高雄市議会はこのほど、飼料添加物であるラクトパミンの含有を禁止する食品安全自治条例を可決しました。ラクトパミンのゼロ検出を義務付ける条例が成立するのは、台湾の自治体では初めてです。
ラクトパミンは、肉の赤みを増やして見かけを良くするために飼料に加えるものです。しかし、食べた人の健康への悪影響が懸念されることから、台湾での飼料への添加は禁止されています。しかし、台湾の中央政府は、このラクトパミンが残留したアメリカ産豚肉の輸入を解禁することを決定し、来年1月1日から実施する予定です。これに対して、反対の声が強まっています。
こうした中で、高雄市議会は、最大野党・国民党が提出した食品安全自治条例を可決したものです。この条例の原案には、もともと豚肉を対象とすることが記載されていましたが、審議の過程でこれが削除され、豚肉に限らず、すべての食品にラクトパミンのゼロ検出が義務付けられます。
台湾では、すでにラクトパミンを含有したアメリカ産牛肉について、輸入が解禁されていますが、この条例では牛肉についてもラクトパミンのゼロ検出が義務付けられます。
この条例の採決では、高雄市でも市政を担当する与党・民進党が反対しましたが、国民党を中心とした賛成多数で可決しました。
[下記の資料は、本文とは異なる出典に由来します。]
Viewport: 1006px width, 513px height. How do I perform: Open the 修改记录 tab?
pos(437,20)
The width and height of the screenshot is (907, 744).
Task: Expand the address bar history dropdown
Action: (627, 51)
この条例の可決に対して、高雄市議会の民進党議員団は、中央政府の食品安全関連の法令に抵触しており、無効だと指摘しています。
同条例では、高雄市に対して、来年1月1日から現在の10倍の頻度で、高雄市で流通するすべての肉類に対して、検査を行うことが求められています。現在、高雄市の市長は、民進党所属の陳其邁氏が務めています。